お江戸のベストセラー

悪七変目あくしちへんめ景清かげきよ

3

悪七変目景清 03

当月は、岩永の月番。
配下の役人が景清の「目姿」を持って鎌倉の町人へ協力を申しつけている。

役人「急に目のあいたヤツがいたら、召し連れてこい。そのほか、アヤしげな目をしたヤツにも気をつけること。大切な目しうど(囚人)だ。かならず取り逃がすまいぞ。
こちらは詮議の役目、その方どもの目代めだい(代官)、いずれも目に縁のあるやからだ。岡目八目おかめはちもくと言うから、言いつけるおいらより言いつけられるおまえらの目の方が確かだ。
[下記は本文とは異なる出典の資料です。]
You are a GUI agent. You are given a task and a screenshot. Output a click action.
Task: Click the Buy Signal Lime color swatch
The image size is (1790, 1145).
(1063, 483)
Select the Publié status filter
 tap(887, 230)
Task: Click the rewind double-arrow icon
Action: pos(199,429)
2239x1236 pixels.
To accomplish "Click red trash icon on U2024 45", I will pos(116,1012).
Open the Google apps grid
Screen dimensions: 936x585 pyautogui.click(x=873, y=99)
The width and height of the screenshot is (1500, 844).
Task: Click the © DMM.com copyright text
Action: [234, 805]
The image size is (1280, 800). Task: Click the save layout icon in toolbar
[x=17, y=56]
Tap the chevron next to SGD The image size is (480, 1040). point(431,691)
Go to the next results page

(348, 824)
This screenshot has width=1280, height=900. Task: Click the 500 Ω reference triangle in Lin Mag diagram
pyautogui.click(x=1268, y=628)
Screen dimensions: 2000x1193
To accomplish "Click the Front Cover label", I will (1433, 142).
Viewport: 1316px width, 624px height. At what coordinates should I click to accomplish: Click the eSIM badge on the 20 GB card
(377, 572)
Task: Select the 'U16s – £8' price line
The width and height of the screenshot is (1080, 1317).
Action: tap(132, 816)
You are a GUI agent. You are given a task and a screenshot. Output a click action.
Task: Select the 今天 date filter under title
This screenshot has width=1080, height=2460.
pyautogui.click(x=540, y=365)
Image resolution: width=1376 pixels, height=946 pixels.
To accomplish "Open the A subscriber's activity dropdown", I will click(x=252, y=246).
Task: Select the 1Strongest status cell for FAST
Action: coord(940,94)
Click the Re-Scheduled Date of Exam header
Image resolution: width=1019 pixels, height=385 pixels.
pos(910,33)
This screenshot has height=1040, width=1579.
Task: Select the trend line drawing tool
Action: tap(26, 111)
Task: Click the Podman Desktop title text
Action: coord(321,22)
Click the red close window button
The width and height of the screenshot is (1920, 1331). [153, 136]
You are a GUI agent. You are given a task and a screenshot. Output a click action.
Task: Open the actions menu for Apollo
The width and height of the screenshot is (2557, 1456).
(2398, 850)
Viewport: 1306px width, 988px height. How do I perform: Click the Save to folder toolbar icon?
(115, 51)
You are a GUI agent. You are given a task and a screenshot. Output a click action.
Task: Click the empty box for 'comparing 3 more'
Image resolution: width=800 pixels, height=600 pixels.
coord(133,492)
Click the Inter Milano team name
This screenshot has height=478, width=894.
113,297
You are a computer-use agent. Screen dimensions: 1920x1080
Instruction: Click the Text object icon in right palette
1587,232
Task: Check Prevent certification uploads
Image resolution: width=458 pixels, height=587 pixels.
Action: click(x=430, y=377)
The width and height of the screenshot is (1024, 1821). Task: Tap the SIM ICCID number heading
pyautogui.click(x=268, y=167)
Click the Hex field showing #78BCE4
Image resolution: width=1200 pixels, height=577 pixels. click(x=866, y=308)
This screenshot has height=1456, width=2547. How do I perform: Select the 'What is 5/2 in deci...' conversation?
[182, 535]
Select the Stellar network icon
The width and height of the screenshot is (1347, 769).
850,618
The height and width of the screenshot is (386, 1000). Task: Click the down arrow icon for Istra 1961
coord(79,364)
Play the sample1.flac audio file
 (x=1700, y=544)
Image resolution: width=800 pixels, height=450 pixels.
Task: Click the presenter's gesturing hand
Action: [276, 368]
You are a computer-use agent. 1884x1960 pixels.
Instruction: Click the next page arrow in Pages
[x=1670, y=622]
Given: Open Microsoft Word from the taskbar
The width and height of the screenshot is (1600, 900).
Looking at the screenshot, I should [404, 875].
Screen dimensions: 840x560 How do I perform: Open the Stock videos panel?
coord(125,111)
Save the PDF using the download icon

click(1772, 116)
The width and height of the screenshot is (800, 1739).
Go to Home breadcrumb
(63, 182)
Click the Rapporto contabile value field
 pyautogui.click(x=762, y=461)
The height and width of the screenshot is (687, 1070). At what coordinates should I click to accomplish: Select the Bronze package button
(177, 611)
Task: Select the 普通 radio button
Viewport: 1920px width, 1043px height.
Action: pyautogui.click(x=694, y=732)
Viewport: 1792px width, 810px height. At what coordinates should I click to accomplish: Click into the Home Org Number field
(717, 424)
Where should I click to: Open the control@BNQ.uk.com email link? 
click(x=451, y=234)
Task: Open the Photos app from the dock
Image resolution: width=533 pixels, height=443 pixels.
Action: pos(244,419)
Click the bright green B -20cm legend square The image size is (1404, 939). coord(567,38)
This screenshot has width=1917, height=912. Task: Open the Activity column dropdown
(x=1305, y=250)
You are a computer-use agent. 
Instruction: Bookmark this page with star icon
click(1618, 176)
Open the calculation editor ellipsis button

」

町人「めくらで急に目のあいたのはござりませんが、町内の道楽息子が親から勘当くらって、このごろよく目の覚めたやつがいます。こいつも召し連れましょうか。
それと近所の芸者が、なんとも色目を使ってきて…もう…たまりません。こいつの目もアヤしげです。」

町人「ハイハイ、かしこまりました。どうも目薬の看板とまちがいそうです。」

注釈

岡目八目(おかめはちもく)
他人の打っている碁をはたで見ている者は対局者よりも八目先まで見えるという意。当事者より第三者のほうが冷静で的確な判断ができるということ。